Fig. 1. (Color online) The experimental setup and the scanning image of the single photon emitter. (a) The experimental setup. The pump laser is focused by an objective to excite the sample mounted on a three-dimension nanopositioner stage. The temperature of the sample is controlled by a heater which is connected to a temperature controller. The emitted photons are filtered and then separated by a beam splitter, which are collected by fiber couplers and detected by superconducting single photon detectors (SSPD). (b) A 10 × 10μm² confocal scan image on the surface of the sample under 0.5 mW laser excitation. A representative single photon emitter is denoted by the red circle. The scale bar is 1 μm. (c) The photon counts with the use of different long pass filters. (d) The reconstructed spectrum with the assumption of Gaussian distribution. (e) The second-order autocorrelation function of the corresponding SPS measured by the CW laser excitation. The black line is the corrected experimental result and the red line is the theoretical fitting using Eq. (1) with g²(0) = 0.06 ± 0.03. (f) The second-order autocorrelation function of the corresponding SPS under 50 μW pulsed laser excitation with a 76 MHz repetition rate.

Fig. 2. (Color online) Optical properties of the SPS at room temperature. (a) The second-order correlation function g²(τ) at different pump powers. (b) The life-time measurement. The black line is the experimental result and the red line is the single-exponential fitting. (c) The saturation behavior. Black dots are the experimental results and the red line is the theoretical fitting. (d) The stability of the counting rates at different pump power. The sampling time is 0.1 s. No photon bleaching or photon blinking is observed.

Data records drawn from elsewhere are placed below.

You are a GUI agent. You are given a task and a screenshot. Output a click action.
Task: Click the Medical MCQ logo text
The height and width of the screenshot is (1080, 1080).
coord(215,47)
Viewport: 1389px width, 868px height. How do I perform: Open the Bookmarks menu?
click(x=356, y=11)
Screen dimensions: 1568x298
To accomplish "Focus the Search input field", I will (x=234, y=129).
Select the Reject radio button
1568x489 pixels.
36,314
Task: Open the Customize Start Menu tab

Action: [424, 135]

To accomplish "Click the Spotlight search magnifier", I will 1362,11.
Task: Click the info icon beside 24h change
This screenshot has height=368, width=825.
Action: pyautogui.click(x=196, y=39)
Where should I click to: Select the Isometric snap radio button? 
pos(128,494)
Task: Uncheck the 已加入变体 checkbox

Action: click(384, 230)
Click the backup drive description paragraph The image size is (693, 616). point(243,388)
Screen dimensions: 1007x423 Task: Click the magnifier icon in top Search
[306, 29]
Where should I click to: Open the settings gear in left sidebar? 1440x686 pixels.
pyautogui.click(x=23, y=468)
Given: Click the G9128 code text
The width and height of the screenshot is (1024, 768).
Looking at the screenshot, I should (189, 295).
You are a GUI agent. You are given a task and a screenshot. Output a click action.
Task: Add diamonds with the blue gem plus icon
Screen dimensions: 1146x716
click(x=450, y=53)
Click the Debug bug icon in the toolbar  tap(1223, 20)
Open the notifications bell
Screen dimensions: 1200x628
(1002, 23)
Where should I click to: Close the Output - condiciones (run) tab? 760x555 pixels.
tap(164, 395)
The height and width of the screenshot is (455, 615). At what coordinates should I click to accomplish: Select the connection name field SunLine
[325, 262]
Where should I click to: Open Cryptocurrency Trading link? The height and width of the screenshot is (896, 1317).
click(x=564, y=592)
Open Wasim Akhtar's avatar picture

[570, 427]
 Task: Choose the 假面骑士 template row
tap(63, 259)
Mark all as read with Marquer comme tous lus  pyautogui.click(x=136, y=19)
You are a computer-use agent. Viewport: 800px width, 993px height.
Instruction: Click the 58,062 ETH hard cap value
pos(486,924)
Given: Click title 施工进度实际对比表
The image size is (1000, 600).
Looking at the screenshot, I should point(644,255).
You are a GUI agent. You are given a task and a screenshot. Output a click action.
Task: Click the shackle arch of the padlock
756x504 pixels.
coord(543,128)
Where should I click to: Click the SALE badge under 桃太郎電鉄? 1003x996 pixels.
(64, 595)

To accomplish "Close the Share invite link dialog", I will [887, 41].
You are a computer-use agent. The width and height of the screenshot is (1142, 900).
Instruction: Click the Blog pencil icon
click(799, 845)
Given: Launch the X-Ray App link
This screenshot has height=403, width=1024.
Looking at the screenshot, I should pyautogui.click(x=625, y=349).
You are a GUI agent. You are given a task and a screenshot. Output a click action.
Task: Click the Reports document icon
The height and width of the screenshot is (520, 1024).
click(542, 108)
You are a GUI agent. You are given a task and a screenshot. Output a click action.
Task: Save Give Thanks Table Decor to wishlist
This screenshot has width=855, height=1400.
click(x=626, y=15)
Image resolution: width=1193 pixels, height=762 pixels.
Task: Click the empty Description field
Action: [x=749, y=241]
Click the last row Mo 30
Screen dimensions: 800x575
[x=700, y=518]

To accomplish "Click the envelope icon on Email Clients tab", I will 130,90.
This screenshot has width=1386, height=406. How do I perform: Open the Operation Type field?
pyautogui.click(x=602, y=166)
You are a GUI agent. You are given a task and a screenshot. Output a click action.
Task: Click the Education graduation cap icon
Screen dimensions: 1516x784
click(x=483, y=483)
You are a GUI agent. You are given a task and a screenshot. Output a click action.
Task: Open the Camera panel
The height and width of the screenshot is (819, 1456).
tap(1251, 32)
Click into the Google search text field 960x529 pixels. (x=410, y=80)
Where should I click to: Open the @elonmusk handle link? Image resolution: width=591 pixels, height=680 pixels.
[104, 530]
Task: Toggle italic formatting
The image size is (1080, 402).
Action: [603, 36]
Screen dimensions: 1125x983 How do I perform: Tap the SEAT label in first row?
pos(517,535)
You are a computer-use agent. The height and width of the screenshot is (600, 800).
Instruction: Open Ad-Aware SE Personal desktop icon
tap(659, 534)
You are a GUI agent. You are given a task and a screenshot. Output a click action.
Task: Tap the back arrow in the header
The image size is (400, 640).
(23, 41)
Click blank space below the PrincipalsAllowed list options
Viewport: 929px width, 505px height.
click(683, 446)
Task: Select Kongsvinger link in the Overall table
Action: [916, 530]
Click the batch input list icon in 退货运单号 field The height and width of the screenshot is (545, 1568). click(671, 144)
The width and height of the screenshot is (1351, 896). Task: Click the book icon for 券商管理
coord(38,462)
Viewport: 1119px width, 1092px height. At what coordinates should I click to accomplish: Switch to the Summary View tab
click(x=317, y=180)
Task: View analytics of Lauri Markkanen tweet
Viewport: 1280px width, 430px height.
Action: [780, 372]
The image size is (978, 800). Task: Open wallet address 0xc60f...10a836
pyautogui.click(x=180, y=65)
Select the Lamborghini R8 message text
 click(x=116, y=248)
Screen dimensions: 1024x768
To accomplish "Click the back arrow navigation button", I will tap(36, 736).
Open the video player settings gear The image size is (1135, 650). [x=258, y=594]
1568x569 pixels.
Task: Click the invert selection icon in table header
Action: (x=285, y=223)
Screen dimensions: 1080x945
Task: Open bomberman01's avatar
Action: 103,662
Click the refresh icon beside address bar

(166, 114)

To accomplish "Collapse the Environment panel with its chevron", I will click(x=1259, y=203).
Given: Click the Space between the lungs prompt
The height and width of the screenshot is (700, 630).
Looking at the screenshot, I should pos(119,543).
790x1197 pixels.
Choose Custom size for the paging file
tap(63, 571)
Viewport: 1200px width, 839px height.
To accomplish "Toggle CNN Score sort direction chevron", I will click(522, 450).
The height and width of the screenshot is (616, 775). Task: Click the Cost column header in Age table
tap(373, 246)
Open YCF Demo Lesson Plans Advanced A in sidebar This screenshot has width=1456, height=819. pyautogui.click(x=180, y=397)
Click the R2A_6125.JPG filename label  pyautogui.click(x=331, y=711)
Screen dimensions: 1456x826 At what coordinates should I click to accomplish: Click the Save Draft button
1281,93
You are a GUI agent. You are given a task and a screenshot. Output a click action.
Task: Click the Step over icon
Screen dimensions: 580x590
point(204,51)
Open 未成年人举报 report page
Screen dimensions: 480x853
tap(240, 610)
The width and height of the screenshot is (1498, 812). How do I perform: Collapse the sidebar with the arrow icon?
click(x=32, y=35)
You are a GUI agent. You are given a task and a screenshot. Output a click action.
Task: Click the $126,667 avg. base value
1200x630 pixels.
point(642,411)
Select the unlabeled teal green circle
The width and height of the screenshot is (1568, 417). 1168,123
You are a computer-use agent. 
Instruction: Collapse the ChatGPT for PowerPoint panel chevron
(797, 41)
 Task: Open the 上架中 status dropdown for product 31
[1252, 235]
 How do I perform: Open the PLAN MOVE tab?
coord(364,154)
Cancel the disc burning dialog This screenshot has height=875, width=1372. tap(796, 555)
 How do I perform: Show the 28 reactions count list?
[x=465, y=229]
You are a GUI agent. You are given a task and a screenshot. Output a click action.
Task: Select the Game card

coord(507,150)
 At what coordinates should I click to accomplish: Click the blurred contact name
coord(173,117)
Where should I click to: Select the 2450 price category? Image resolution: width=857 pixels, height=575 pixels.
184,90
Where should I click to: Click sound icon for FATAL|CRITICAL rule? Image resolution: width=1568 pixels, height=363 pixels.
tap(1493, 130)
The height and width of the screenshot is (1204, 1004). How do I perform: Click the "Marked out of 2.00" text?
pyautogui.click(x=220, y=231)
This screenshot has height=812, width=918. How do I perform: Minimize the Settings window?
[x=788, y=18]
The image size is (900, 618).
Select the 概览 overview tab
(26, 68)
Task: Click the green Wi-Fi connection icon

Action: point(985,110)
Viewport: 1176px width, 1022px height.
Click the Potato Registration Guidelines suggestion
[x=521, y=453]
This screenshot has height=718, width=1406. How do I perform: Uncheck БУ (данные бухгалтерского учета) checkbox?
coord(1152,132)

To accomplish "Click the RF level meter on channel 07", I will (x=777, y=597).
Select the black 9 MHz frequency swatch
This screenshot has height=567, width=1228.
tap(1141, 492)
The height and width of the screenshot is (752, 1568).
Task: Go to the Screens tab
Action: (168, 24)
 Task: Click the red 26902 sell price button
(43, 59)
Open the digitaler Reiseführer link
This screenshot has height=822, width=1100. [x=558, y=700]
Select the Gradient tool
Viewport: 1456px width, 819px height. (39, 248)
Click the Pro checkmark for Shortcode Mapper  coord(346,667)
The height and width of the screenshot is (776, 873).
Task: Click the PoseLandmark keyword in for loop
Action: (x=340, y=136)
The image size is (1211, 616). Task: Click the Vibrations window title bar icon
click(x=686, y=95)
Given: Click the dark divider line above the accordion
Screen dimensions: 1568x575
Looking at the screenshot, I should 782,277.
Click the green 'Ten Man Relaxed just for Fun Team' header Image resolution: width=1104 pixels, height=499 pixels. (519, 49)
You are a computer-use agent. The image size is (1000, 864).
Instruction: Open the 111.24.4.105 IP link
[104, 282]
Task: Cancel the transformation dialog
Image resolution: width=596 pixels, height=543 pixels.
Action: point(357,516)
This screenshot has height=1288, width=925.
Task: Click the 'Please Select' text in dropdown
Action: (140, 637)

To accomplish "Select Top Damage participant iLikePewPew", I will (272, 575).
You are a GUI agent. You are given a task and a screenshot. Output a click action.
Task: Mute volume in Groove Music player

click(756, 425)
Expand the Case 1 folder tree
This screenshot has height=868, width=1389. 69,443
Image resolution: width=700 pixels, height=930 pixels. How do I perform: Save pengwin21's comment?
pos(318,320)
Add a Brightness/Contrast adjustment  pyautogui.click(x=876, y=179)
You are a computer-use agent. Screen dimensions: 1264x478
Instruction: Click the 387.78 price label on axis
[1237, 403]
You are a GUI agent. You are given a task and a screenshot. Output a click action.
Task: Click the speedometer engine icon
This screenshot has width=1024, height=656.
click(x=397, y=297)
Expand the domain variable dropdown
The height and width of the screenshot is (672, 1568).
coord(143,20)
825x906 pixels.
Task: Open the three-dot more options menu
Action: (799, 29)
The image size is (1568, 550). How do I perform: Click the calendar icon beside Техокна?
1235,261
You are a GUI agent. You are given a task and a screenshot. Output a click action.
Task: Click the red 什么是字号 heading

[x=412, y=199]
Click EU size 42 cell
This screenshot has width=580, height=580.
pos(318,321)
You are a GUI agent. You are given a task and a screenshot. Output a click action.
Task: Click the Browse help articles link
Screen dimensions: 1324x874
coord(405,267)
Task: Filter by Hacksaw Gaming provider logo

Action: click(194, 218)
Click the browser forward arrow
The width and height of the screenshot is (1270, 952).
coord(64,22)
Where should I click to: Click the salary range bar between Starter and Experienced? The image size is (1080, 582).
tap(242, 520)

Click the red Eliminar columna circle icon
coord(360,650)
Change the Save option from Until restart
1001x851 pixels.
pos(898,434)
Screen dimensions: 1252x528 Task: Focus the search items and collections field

Fig. 3. (Color online) The optical properties at elevated temperatures. (a) A 20 × 20 μm² confocal scan image on the surface of the sample under 0.5 mW laser excitation with an objective NA = 0.65. A representative single photon emitter is denoted by the red circle. (b) The photon counts with the use of different long pass filters. (c) The stability of the counting rates at different temperature. The sampling time is 0.1 s. No photon bleaching or photon blinking is observed at even 406 K. (d) The corresponding g²(τ) at the corresponding temperature.

Fig. 4. (Color online) The dependence of lifetime on temperature. (a) The lifetime of the single photon emitter as a function of temperature. With the increase of the temperature, the lifetime almost linearly decreases. (b) The representative lifetime measurements at temperature 343 K.